I am very pro-vaccine. I keep up to date on what my Dr recommends. I even made sure to get the first and second covid shots. At that time there was reasonable evidence that they would help against the original strain of covid.
However, the vaccine was a very bad choice for my wife. A short time after the second shot her severe eczema flared. She had previously had it under control–she was one of the very first Dupixent patients. Whenever we would move, her new dermatologists would always comment that my wife had the worse case of eczema they’d ever seen. If you don’t know, severe eczema isn’t just being a little itchy. It’s such severe discomfort that you can’t sleep.
Our MD even told us that they made mistakes with the initial rollout of the covid vax, that it should have never been given to people like my wife. Meaning he was fairly certain the covid vax is what flared my wife’s severe eczema. Why? Because the risk of serious disease even with the original strain of covid for a reasonably healthy woman in her late 50s was low, but the risk of flaring severe eczema was high.
As time has gone on, the variants of covid have produced less and less severe illness, as viruses are often do. Killing the host isn’t a good way to survive. Yet many are still pushing for repeated booster shots, even though the best new studies now seems to suggest that the boosters aren’t effective anymore. Add to that the the newness of mRNA vaccine and the under reported vaccines injuries, the billions of dollars the vaccine companies have made, and the way and dissenting opinion has been censored (as the Twitter file releases show us). Thus it is not a psuedo-science or misinformed view to question covid vaccinations. Its actually smart to be informed and discuss risks/benefit with your doc.
In answer to your last point, the solution is simple. People need to recognize their own biases. The very words you picked show bias. I already covered anti-vax. Climate denier is a reference to Holocaust denier and is inflammatory–you probably just thought it was cute hyperbole. It leaves no room for those like me who accept climate change but reject climate catastrophism. The catastrophists have been wrong for 50 years, as those who pick worse case scenarios usually are.

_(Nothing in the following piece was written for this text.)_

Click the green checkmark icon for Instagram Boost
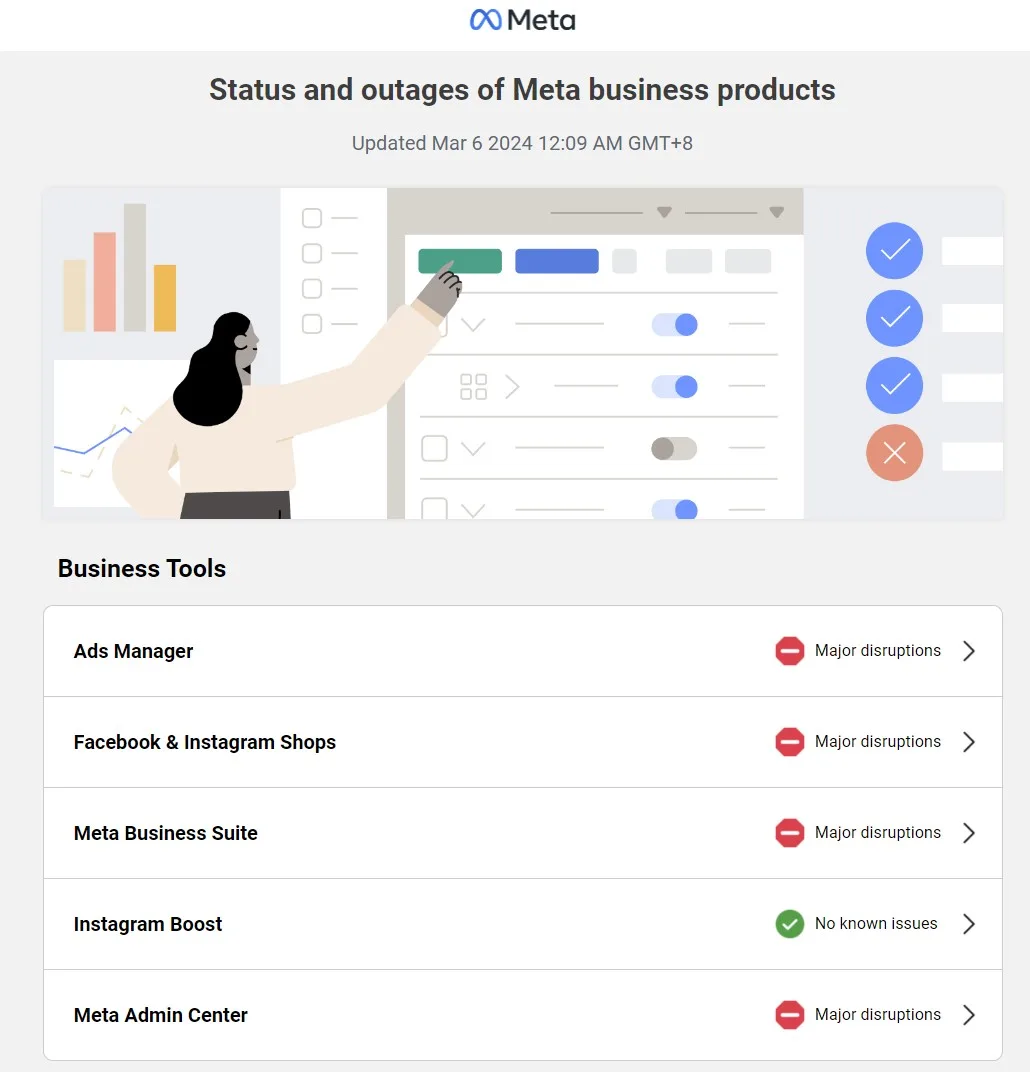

A good example of an effective approach to dealing with bad science was Kenneth Miller’s take down of Intelligent Design. He took them seriously, didn’t ridicule anyone, and showed them to be wrong–at least to the open-minded. If reasoned debate doesn’t take down the bad science, the answer isn’t to start censoring and cancelling people. I know that is how those in power (from the church to academia) have historically responded, but that really needs to change. We need to be patient in explaining our position and showing evidence–using logic, not emotion–for as long as needed.